*Provided information*
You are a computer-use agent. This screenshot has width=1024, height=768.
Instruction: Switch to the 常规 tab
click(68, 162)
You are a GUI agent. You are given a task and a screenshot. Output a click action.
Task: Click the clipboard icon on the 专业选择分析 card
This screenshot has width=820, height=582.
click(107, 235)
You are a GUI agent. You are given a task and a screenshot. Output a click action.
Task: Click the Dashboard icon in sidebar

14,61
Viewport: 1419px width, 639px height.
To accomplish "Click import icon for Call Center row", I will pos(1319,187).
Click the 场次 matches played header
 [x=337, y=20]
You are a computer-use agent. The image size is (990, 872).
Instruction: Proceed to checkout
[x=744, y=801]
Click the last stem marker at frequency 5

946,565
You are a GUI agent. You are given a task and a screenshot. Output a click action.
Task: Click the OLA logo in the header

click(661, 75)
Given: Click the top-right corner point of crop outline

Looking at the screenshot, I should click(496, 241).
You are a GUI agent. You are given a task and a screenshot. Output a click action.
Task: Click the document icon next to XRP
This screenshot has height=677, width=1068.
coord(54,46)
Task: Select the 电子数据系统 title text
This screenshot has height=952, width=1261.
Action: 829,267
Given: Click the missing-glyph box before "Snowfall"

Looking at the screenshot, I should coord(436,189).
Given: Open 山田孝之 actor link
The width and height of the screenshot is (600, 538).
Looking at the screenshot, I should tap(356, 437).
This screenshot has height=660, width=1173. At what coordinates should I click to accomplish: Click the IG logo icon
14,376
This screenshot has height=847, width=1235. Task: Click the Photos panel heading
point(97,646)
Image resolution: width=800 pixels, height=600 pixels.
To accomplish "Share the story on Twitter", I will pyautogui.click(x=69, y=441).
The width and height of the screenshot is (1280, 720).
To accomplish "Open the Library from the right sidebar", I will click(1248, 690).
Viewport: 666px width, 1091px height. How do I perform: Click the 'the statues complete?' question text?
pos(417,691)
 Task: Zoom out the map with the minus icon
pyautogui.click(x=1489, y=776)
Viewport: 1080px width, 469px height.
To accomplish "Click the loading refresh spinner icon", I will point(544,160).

*What the task asks*
Restate the records above in full, keeping each line exactly as it stands.

*Written solution*
You are a computer-use agent. This screenshot has width=1024, height=768.
Instruction: Switch to the 常规 tab
click(68, 162)
You are a GUI agent. You are given a task and a screenshot. Output a click action.
Task: Click the clipboard icon on the 专业选择分析 card
This screenshot has width=820, height=582.
click(107, 235)
You are a GUI agent. You are given a task and a screenshot. Output a click action.
Task: Click the Dashboard icon in sidebar

14,61
Viewport: 1419px width, 639px height.
To accomplish "Click import icon for Call Center row", I will pos(1319,187).
Click the 场次 matches played header
 [x=337, y=20]
You are a computer-use agent. The image size is (990, 872).
Instruction: Proceed to checkout
[x=744, y=801]
Click the last stem marker at frequency 5

946,565
You are a GUI agent. You are given a task and a screenshot. Output a click action.
Task: Click the OLA logo in the header

click(661, 75)
Given: Click the top-right corner point of crop outline

Looking at the screenshot, I should click(496, 241).
You are a GUI agent. You are given a task and a screenshot. Output a click action.
Task: Click the document icon next to XRP
This screenshot has height=677, width=1068.
coord(54,46)
Task: Select the 电子数据系统 title text
This screenshot has height=952, width=1261.
Action: 829,267
Given: Click the missing-glyph box before "Snowfall"

Looking at the screenshot, I should coord(436,189).
Given: Open 山田孝之 actor link
The width and height of the screenshot is (600, 538).
Looking at the screenshot, I should tap(356, 437).
This screenshot has height=660, width=1173. At what coordinates should I click to accomplish: Click the IG logo icon
14,376
This screenshot has height=847, width=1235. Task: Click the Photos panel heading
point(97,646)
Image resolution: width=800 pixels, height=600 pixels.
To accomplish "Share the story on Twitter", I will pyautogui.click(x=69, y=441).
The width and height of the screenshot is (1280, 720).
To accomplish "Open the Library from the right sidebar", I will click(1248, 690).
Viewport: 666px width, 1091px height. How do I perform: Click the 'the statues complete?' question text?
pos(417,691)
 Task: Zoom out the map with the minus icon
pyautogui.click(x=1489, y=776)
Viewport: 1080px width, 469px height.
To accomplish "Click the loading refresh spinner icon", I will point(544,160).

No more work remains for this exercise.